= Task =
Please copy every line from the following entries in which the word "value" appears.
──────── Data for this exercise
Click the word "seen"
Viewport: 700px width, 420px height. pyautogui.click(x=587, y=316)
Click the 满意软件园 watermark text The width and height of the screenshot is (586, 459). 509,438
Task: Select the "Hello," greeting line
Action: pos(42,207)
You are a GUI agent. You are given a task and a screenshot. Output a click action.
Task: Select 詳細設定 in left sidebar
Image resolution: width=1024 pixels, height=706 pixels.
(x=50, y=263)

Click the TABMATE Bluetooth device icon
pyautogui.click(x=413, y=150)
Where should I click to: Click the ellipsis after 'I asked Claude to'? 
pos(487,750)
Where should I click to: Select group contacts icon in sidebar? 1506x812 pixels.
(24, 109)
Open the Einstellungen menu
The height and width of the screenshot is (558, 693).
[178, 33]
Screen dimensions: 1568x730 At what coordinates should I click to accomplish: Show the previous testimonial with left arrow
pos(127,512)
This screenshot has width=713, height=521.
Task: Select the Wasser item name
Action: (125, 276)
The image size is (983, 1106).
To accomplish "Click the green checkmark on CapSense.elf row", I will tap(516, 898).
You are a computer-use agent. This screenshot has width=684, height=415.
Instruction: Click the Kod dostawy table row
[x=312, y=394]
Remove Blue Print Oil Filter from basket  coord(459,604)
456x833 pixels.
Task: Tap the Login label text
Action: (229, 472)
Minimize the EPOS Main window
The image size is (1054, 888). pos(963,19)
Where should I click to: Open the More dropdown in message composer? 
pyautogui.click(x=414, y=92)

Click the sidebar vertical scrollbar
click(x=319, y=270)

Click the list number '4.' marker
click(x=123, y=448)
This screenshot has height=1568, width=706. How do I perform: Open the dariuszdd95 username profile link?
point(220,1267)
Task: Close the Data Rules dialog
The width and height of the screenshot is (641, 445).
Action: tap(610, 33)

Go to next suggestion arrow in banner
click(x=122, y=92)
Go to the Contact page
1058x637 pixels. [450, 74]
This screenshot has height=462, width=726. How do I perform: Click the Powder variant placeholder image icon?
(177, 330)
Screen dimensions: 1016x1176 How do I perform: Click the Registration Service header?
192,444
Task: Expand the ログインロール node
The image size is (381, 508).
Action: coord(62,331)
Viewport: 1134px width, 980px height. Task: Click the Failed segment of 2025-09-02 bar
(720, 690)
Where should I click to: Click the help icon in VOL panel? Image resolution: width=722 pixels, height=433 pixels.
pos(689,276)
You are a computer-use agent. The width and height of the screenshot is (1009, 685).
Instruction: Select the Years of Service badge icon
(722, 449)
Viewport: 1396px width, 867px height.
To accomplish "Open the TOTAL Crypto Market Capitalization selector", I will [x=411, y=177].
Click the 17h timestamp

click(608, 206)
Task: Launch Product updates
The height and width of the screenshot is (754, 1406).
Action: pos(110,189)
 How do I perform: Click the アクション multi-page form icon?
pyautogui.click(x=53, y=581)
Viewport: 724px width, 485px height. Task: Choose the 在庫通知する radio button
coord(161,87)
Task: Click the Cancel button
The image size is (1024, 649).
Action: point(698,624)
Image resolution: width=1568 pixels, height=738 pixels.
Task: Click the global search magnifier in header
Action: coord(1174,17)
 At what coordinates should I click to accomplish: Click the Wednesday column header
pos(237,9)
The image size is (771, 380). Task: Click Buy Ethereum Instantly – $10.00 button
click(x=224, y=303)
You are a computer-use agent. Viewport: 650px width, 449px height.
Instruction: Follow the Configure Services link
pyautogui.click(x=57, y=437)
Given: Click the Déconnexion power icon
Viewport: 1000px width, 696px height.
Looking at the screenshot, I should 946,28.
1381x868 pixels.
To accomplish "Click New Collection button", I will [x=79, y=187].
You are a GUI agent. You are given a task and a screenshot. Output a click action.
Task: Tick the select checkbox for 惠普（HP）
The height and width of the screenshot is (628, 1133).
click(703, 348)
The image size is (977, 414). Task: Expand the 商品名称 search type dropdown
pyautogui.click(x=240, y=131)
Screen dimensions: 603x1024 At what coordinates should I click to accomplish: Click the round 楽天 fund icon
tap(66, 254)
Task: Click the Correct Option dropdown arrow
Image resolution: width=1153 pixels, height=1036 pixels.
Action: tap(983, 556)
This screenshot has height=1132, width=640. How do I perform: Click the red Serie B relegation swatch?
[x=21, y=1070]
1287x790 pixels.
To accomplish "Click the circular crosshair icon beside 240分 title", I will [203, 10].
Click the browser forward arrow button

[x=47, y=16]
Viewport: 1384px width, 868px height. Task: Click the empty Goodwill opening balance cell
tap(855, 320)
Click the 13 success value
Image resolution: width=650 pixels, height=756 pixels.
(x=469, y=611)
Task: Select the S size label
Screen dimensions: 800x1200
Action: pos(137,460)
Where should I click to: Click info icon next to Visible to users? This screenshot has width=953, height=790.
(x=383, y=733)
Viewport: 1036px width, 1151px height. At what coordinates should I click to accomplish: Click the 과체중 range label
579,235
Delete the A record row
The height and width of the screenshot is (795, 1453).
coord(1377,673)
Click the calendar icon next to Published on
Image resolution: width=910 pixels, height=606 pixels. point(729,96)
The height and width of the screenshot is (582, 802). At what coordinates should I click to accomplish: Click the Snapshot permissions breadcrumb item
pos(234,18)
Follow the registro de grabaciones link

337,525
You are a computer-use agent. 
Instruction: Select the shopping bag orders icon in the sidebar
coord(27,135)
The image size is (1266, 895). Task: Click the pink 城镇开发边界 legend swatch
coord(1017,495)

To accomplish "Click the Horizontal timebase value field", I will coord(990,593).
────────────────
= Worked solution =
Click the 13 success value
To accomplish "Click the Horizontal timebase value field", I will coord(990,593).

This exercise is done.